I rischi C' è poco da ridere. È legittimo chiedersi se gli spioni si siano limitati a prendere di mira l' imprudente Hillary o se, come è probabile, non abbiano messo altro fieno in cascina.
Nel turbinio di rivelazioni ora potrebbe esserci spazio per nuove sorprese. La Cia ha elaborato il piano hacker per svelare le magagne di Cremlino e oligarchi. WikiLeaks promette altre carte esplosive sulla Clinton. Ieri ha diffuso 800 files.
Nel mentre, una nave spia russa fa il pendolo davanti alla Siria vicino ai cavi di comunicazione, gli aerei americani da guerra elettronica partono da Sigonella e volano su Mar Nero e Mediterraneo Orientale, i super droni Global Hawk vegliano in Ucraina e captano conversazioni. Non manca nulla.
2. DONALD FILO PUTIN E L'INGERENZA MAI VISTA
Massimo Gaggi per il “Corriere della Sera”
Nella società dell' informazione guerra e terrorismo passano anche per le vie digitali. È noto da tempo e l' America di Barack Obama è corsa ai ripari. Cercando in Rete i reclutatori di jihadisti contro il dilagare dell' Isis; proteggendo infrastrutture nel caso della cyberwar: reti elettriche e telefoniche, traffico aereo, computer contenenti segreti del governo e delle imprese strategiche.

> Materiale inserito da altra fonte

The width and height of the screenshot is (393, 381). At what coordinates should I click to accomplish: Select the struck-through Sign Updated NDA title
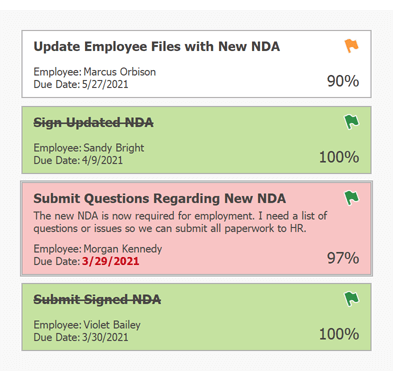[93, 123]
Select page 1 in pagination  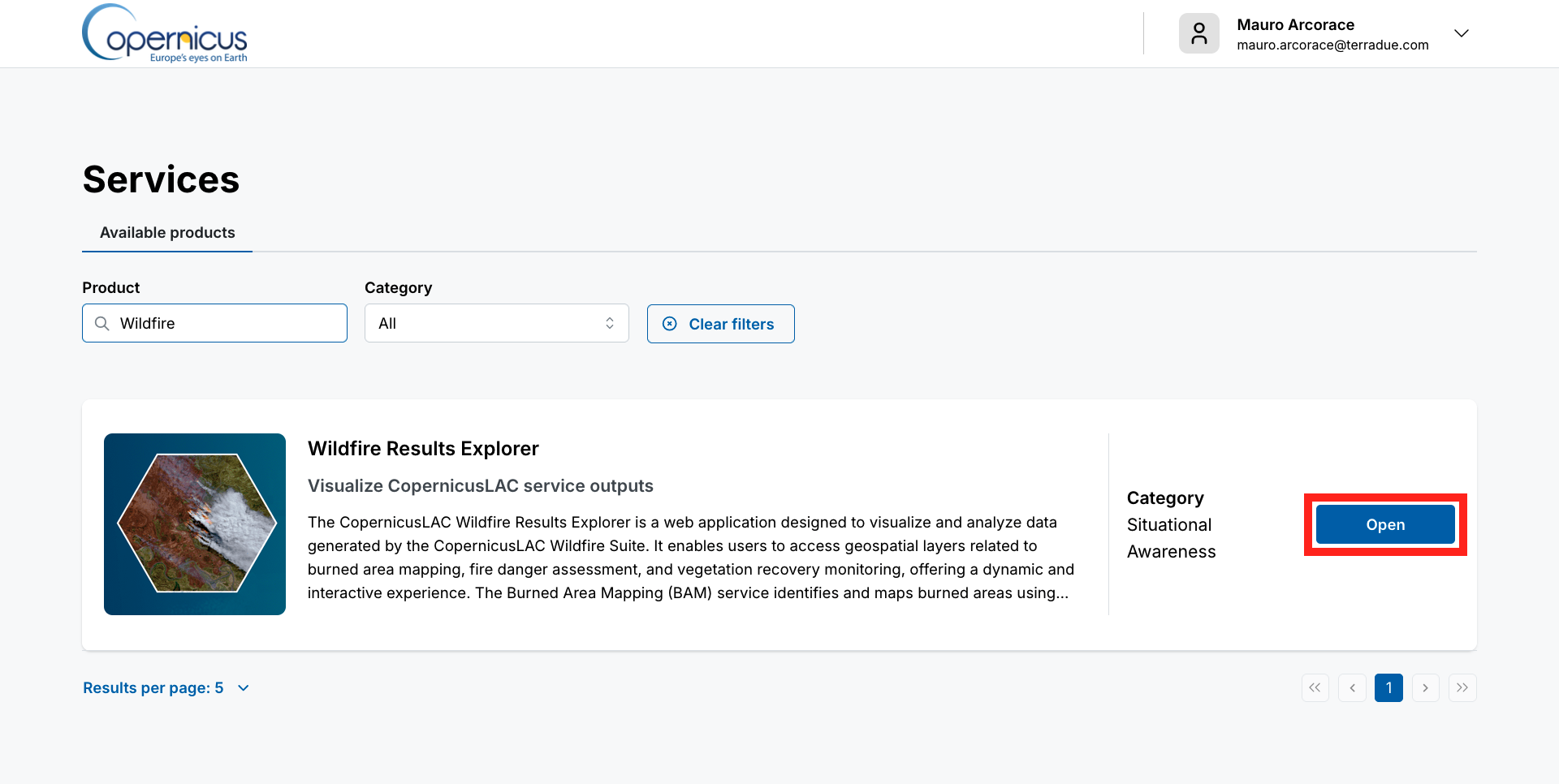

Negli ultimi mesi, però, l' incrociarsi di una serie di fenomeni - la campagna di Donald Trump, isolazionista in politica estera e fan di Putin, le rivelazioni di WikiLeaks su Hillary Clinton (che gli analisti fanno risalire ad hacker russi), il sospetti che questi stessi hacker vogliano infilarsi nei sistemi elettronici del voto - ha creato un' emergenza più grave. L' intelligence denuncia un tentativo senza precedenti di Mosca di influenzare le elezioni con strumenti informatici occulti e anche con interventi diretti.
Lo stesso Obama si è convinto della gravità della situazione e cerca soluzioni. L' annuncio di una rappresaglia informatica «segreta» fatto dal suo vice, Joe Biden, è la manifestazione più evidente di questa consapevolezza, ma anche delle difficoltà della Casa Bianca le cui opzioni, al di là della denuncia del pericolo Trump e della promozione della candidatura Clinton, sono limitate. Attaccare le reti informatiche russe? Un precedente pericoloso. Far uscire informazioni imbarazzanti per il Cremlino? Putin è poco vulnerabile alle campagne denigratorie.
Intanto siamo ai tentativi aperti di intimidire l' elettorato Usa con la sortita di Zhirinovsky: «Votate per Trump, con Hillary si rischia la guerra nucleare». Certo, l' estremista della Duma è considerato da molti un clown, ma Putin gli ha appena conferito un' onorificenza. E di questi tempi i clown in politica hanno un certo successo.